Passage to read.
Snow Fountain dwarf weeping cherry trees only grow between 8 and 15 ft. (2.4 – 4.5 m) tall. With a spread of 6 to 8 ft. (1.8 – 2.4 m), these dwarf landscaping trees are ideal for compact gardens.

Grow Snow Fountain dwarf weeping cherry trees in USDA zones 5 through 8. Plant the ornamental specimen trees in full sun, loamy soil, and keep the soil moist throughout the summer.

Hiromi Dwarf Weeping Cherry Tree (Prunus jacquemontii ‘Hiromi’)

Hiromi is the smallest of the dwarf weeping cherry tree cultivars and grows between 3 and 6 ft. (1 – 2 m). The Hiromi cherry tree has a slender shrub-like growth, making it perfect for small gardens. These flowering dwarf cherry trees have a spread of between 2 and 4 ft. (0.6 – 1.2 m).

Hiromi dwarf flowering cherry trees have beautiful arching branches. When in bloom, the tree turns into a mass of pink flowers cascading down to the ground. The five-petaled pretty flowers appear before the leaves and give off a pleasant fragrance.

Like all cherry trees, the Hiromi dwarf cherry tree is a deciduous tree that drops its leaves in the fall. The lanceolate green leaves turn an outstanding yellow-gold color in the fall. Also, Hiromi dwarf weeping cherry trees produce small plum-like drupes that attract birds in the summer.

Grow Hiromi dwarf weeping cherry trees in USDA zones 4 through 8.

Where to Plant Dwarf Weeping Cherry Trees

Dwarf weeping cherry trees grow and blossom best when planted in full sun. So, choose the sunniest part of your garden to plant your tree. Ideally, the small flowering trees require between six and eight hours of sunshine daily. However, the ornamental weeping trees can also withstand some shade.

Supplied data.
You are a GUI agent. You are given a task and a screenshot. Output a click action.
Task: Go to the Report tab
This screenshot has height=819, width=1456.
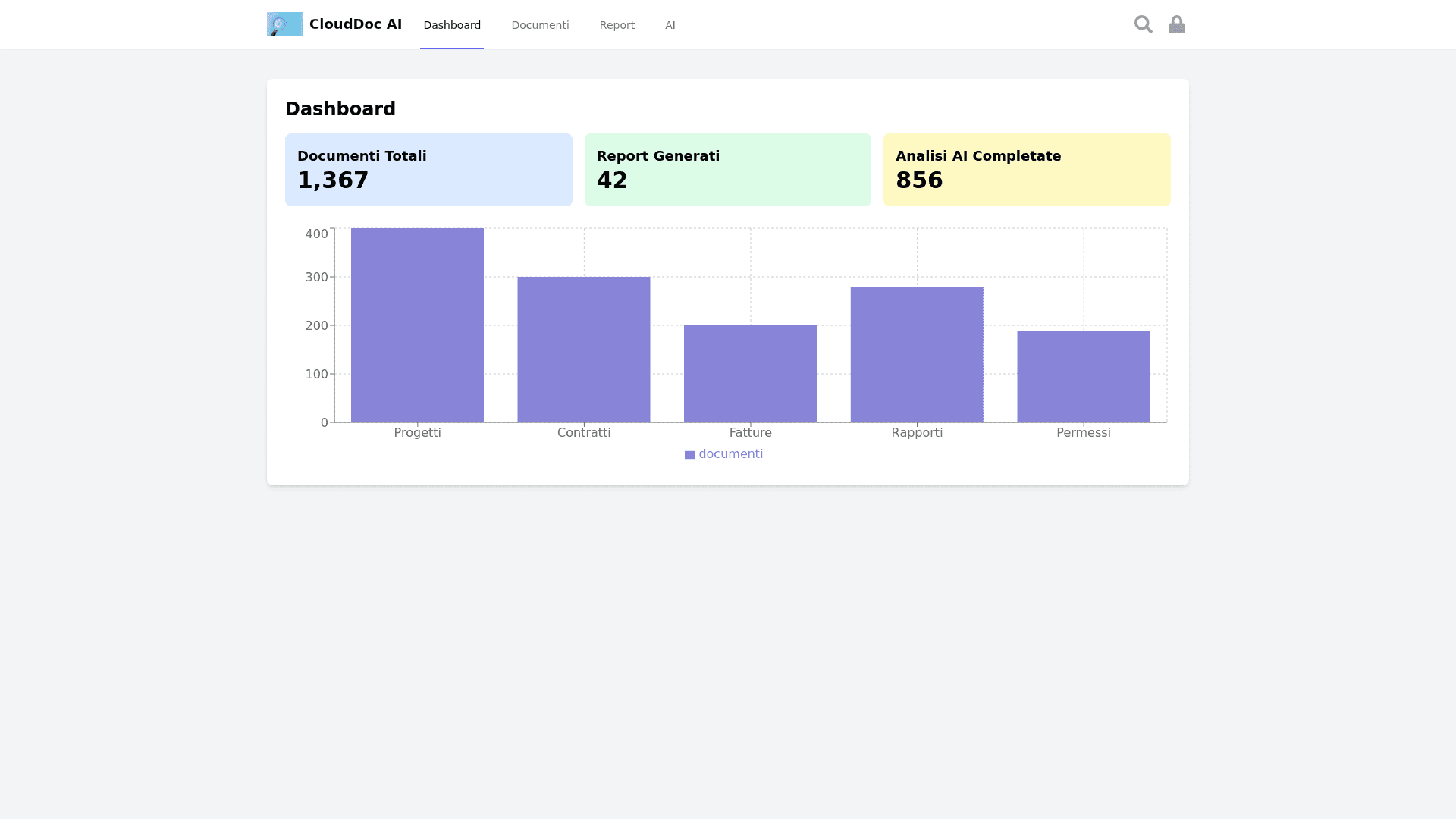617,25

Objective 1.
From the passage on dwarf weeping cherry trees, list every height or spread measurement given in feet, with the cultivar and whether each is a height or a spread.
Objective 2.
Answer these questions from the passage on dwarf weeping cherry trees:
(a) In which USDA zones should Snow Fountain trees be grown?
(b) What color do Hiromi leaves turn in the fall?
(c) How many hours of sunshine a day do these trees ideally need?
Objective 3.
Write the next few sentences of the passage on dwarf weeping cherry trees, picking up after its final sentence about shade.
The data that comes after the passage on dwarf weeping cherry trees is a separate set of material.

Written reply 1.
- Snow Fountain, height: 8 to 15 ft.
- Snow Fountain, spread: 6 to 8 ft.
- Hiromi, height: 3 to 6 ft.
- Hiromi, spread: 2 to 4 ft.

Written reply 2.
(a) Zones 5 through 8.
(b) Yellow-gold.
(c) Between six and eight hours.

Written reply 3.
Here are some other factors to consider when planting your dwarf weeping cherry tree:

  • Make sure there’s enough space between other trees to give good air circulation.
  • The sunny location should also have well-draining, slightly acidic soil.
  • Plenty of space between weeping trees on your property ensures you can admire the attractive drooping branches without pruning them.

How to Water Dwarf Weeping Cherry Trees

Dwarf weeping cherry trees need plenty of water in the spring and summer. It would be best if you watered the cherry tree enough so that the roots are always moist. However, it’s crucial to avoid the soil from becoming too soggy or damp. In summer, you’ll have to water the dwarf cherry tree two or three times a week.

A handy guide for watering dwarf weeping cherry trees is to let the top layer of soil partially dry between watering. Keeping the tree well-hydrated is the best way to enjoy the spectacular white or pink blossoms that appear every spring.

As a rule, don’t water weeping cherry trees during winter. From late fall until late winter, dwarf cherry trees enter a dormant period to recover from the previous season. Dwarf weeping cherry trees may fail to produce masses of blossoms the following spring if you water and fertilize the plant during winter.

The Best Soil for Dwarf Weeping Cherry Trees

Dwarf weeping cherry trees grow best in loamy, light soil that drains well. The garden soil should have plenty of compost to make it slightly acidic and provide nutrients for healthy tree growth. It’s vital to remember that dwarf cherry trees should grow in soil that’s not too soggy and not too dry.

Depending on the type of garden soil, you may have to amend it to get growing conditions precisely right.

For example, in sandy soil, you should use compost or rotted manure to grow cherry trees. This will help to retain enough moisture so that your dwarf cherry tree blossoms every spring.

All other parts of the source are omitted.